= Problems and tasks =
- 1) Copy the trade secrets clause word for word from "Nothing in this" up to and including "or Trade Secrets.".
- 2) Carry on the employment agreement about trade secrets from the point where it ends.

As used in this Agreement, the term "Trade Secrets" shall mean and
include information, without regard to form, including, but not limited to,
technical or non-technical data, a formula, a pattern, a compilation, a program,
a device, a method, a technique, a drawing, a process, financial data, financial
plans, product plans, or a list of actual or potential customers or suppliers
which is not commonly known by or available to the public and which information
(i) derives economic value, actual or potential, from not being known to, and
not being readily ascertainable by proper means by, other persons who can obtain
economic value from its disclosure or use; and (ii) is the subject of efforts
that are reasonable under the circumstances to maintain its secrecy. In
addition, the term "trade secrets" includes all information protectible as
"trade secrets" under applicable law.
Nothing in this Section 6 shall limit any protection, definition or
remedy provided to the Company under any law, statute or legal principle
relating to Confidential Information or Trade Secrets.
Executive agrees that at the time of leaving the employ of the Company,
Executive will deliver to the Company and not keep or deliver to anyone else,
all notes, notebooks, drawings, memoranda, documents, and in general, any and
all material relating to the business of the Company (except Executive's
personal files and records) or relating to any employee, officer, director,
agent or representative of the Company.

= Data excerpt =

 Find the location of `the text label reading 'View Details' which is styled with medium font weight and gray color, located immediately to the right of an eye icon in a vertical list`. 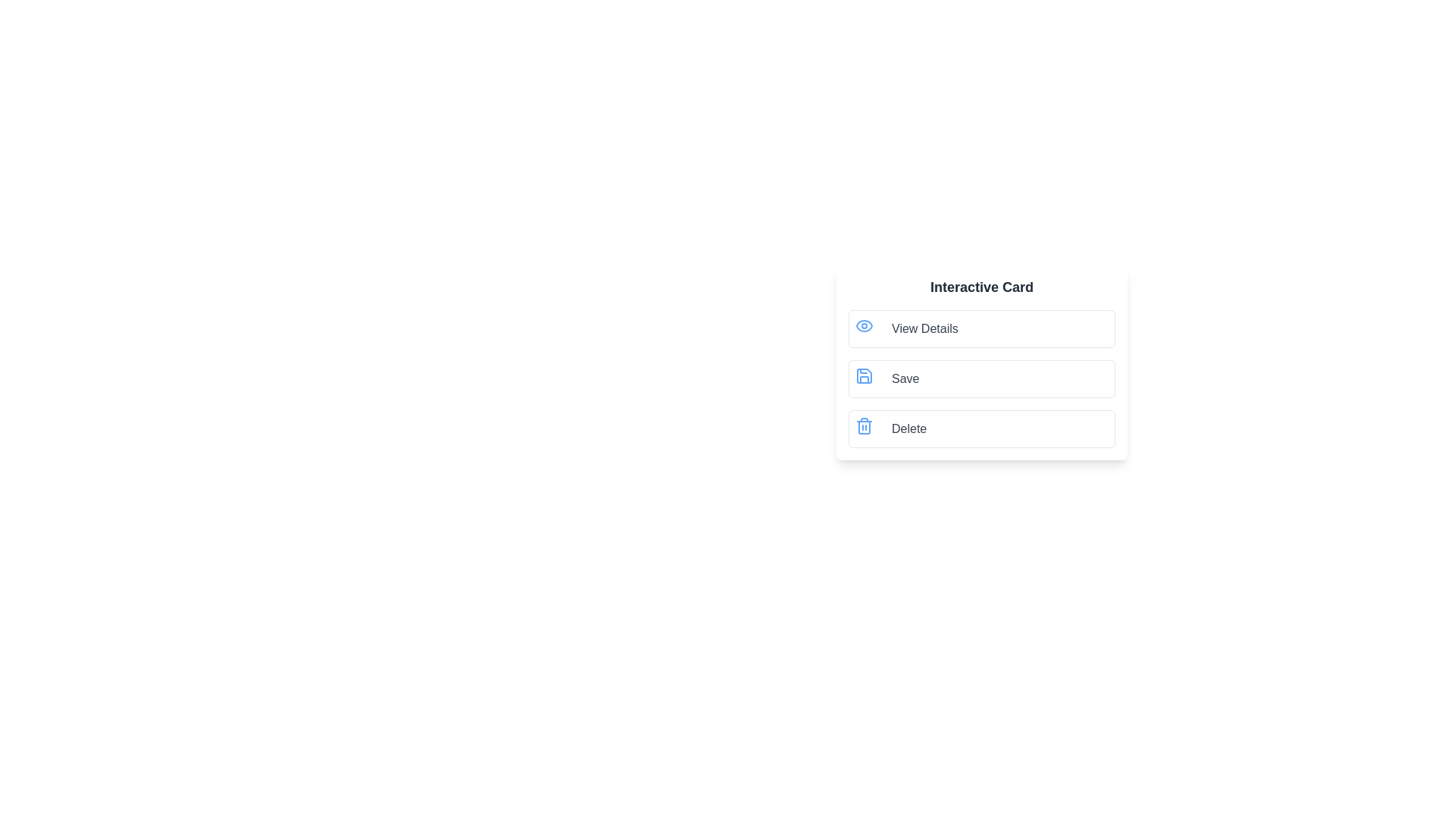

= Answer list =
- 1)
Nothing in this Section 6 shall limit any protection, definition or
remedy provided to the Company under any law, statute or legal principle
relating to Confidential Information or Trade Secrets.

- 2)
7. NON-COMPETITION; NON-SOLICITATION
(a) Executive hereby agrees and covenants that during the period of
Executive's employment at the Company, Executive will not directly or indirectly
engage in or become interested (whether as an owner, principal, agent,
stockholder, member, partner, trustee, venturer, lender or other investor,
director, officer, employee, consultant or through the agency of any
corporation, limited liability company, partnership, association or agent or
otherwise) in any business or enterprise that shall, at the time, be in whole or
in substantial part competitive with any material part of the business conducted
by the Company (which, for purposes of this Section 7 shall include the
Company's subsidiaries and affiliates) during the period of Executive's
employment with the Company (except that ownership of not more than 1% of the
outstanding securities of any class of any entity that are listed on a national
securities exchange or traded in the over-the-counter market shall not be
considered a breach of this Section 7(a)).
(b) Executive agrees and covenants that for the period commencing on
the date hereof and ending two (2) years following the termination of
Executive's employment with the Company (the "Limited Period"), Executive will
not (without first obtaining the written permission of the Company) directly or
indirectly divert or attempt to divert from the Company any business in which
the Company is engaged; provided, however, that the foregoing shall not prevent
Executive from doing business with the Company's customers and clients during
the Limited Period.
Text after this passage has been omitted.